Przede wszystkim wskazać należy, że umowa o oddaniu samochodu do naprawy jest umową mieszaną, do której stosować należy przepisy umowy o dzieło i umowy przechowania (tak też wyrok Sądu Najwyższego z dnia 25 listopada 2004 r., sygn. akt V CK 235/04). Oznacza to, że poza zobowiązaniem się do konkretnego rezultatu - naprawy niesprawnego auta - zawiera element o przechowanie samochodu w jej czasie, co wymaga od podmiotu prowadzącego warsztat staranności w działaniu z uwzględnieniem tego, że prowadzi on działalność jako przedsiębiorca stale i profesjonalnie zajmujący się usługami tego rodzaju. Na podmiocie tym ciąży zatem obowiązek dbania o to, aby podczas naprawy pojazd nie został zniszczony, czy skradziony. Jeżeli podmiot prowadzący warsztat nie wykona swojego zobowiązania w zakresie obowiązku wydania przyjętego na
przechowanie samochodu osobie uprawnionej, to tym samym zniweczy uprawnienie powoda wynikające z art. 844 § 1 kodeksu cywilnego, w myśl którego składający może w każdym czasie zażądać zwrotu rzeczy oddanej na przechowanie. Niewykonanie przez warsztat zobowiązania w tym zakresie rodzi jego odpowiedzialność określoną w art. 471 kodeksu cywilnego, w myśl którego dłużnik obowiązany jest do naprawienia szkody wynikłej z niewykonania lub nienależytego wykonania zobowiązania, chyba że niewykonanie jest następstwem okoliczności, za które dłużnik odpowiedzialności nie ponosi.
A co w sytuacji gdy samochód zostanie wadliwie naprawiony bądź też w ogóle zakład mechaniczny nie dokona takiej naprawy i nie chce oddać auta? Otóż, jeżeli naprawa zostanie dokonana wadliwie i właścicielowi pojazdu zostanie wyrządzona szkoda, to ma on prawo do odszkodowania. Skoro bowiem umowa o naprawę samochodu jest umową o dzieło, oznacza to, iż naprawa winna zostać dokonana przez warsztat i w dodatku skutecznie. Jeżeli tak się nie stanie, dochodzi do niewykonania umowy i aktualizuje się odpowiedzialność warsztatu wynikająca z powołanego już wcześniej art. 471 kodeksu cywilnego. Właściciel auta może domagać się odszkodowania bądź skutecznej naprawy.

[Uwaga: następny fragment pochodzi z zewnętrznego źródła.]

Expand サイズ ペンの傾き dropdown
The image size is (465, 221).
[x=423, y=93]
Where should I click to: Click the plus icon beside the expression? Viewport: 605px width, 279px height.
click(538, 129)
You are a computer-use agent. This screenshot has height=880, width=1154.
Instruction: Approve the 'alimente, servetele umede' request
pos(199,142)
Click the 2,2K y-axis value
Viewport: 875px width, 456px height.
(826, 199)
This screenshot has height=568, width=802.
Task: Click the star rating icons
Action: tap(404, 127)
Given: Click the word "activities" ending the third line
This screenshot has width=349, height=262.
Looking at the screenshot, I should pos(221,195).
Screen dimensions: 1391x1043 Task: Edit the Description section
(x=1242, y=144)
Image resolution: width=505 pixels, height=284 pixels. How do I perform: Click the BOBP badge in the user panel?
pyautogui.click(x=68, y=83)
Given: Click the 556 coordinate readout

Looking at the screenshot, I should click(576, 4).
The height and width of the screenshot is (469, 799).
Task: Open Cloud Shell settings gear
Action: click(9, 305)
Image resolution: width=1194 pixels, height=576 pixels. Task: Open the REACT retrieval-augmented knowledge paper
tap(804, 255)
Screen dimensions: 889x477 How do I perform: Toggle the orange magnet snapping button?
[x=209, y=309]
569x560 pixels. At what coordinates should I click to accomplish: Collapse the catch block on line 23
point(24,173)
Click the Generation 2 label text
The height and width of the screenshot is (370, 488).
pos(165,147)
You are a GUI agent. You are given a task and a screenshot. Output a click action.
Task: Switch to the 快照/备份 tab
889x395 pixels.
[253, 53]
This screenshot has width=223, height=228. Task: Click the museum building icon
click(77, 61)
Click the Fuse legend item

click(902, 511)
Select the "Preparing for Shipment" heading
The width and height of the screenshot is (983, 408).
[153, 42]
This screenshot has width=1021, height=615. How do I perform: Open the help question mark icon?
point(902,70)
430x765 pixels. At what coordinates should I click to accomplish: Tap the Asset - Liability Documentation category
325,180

W przypadku natomiast gdy serwis nie oddaje auta jego właścicielowi ten może zażądać, również sądownie, wydania mu auta. Podstawę powództwa stanowił będzie
w takiej sytuacji art. 222 kodeksu cywilnego, zgodnie z którym to przepisem właściciel może żądać od osoby, która włada faktycznie jego rzeczą, ażeby rzecz została mu wydana, chyba że osobie tej przysługuje skuteczne, względem właściciela, uprawnienie do władania rzeczą. Spotykana jest również sytuacja gdy właściciel auta kwestionując skuteczność, czy prawidłowość naprawy nie chce uregulować wynagrodzenia na rzecz warsztatu naprawczego, zaś ten odmawia wydania auta powołując się na tzw. prawo zatrzymania. W myśl bowiem art. 461 § 1 kodeksu cywilnego zobowiązany do wydania cudzej rzeczy może ją zatrzymać aż do chwili zaspokojenia lub zabezpieczenia przysługujących mu roszczeń o zwrot nakładów na rzecz oraz roszczeń o naprawienie szkody przez rzecz wyrządzonej. Zgodnie z obowiązującymi przepisami takie działanie nie jest uzasadnione gdyż wynagrodzenie z tytułu naprawy nie jest bowiem nakładem, w rozumieniu tego przepisu. Tak też kwestię tę ujmuje orzecznictwo odmawiając właścicielom warsztatów prawa zatrzymania całego pojazdu z powodu nieuregulowania należności za jego naprawę (np. wyrok Sądu Apelacyjnego w Warszawie z dnia 15 stycznia 2013 r., sygn. akt I ACa 1074/12).
Oczywiście najlepiej gdyby powyższe przypadki nigdy się nie zdarzały. Jednak jeżeli już do takich sytuacji dojdzie, właściciel auta nie jest pozbawiony ochrony prawnej.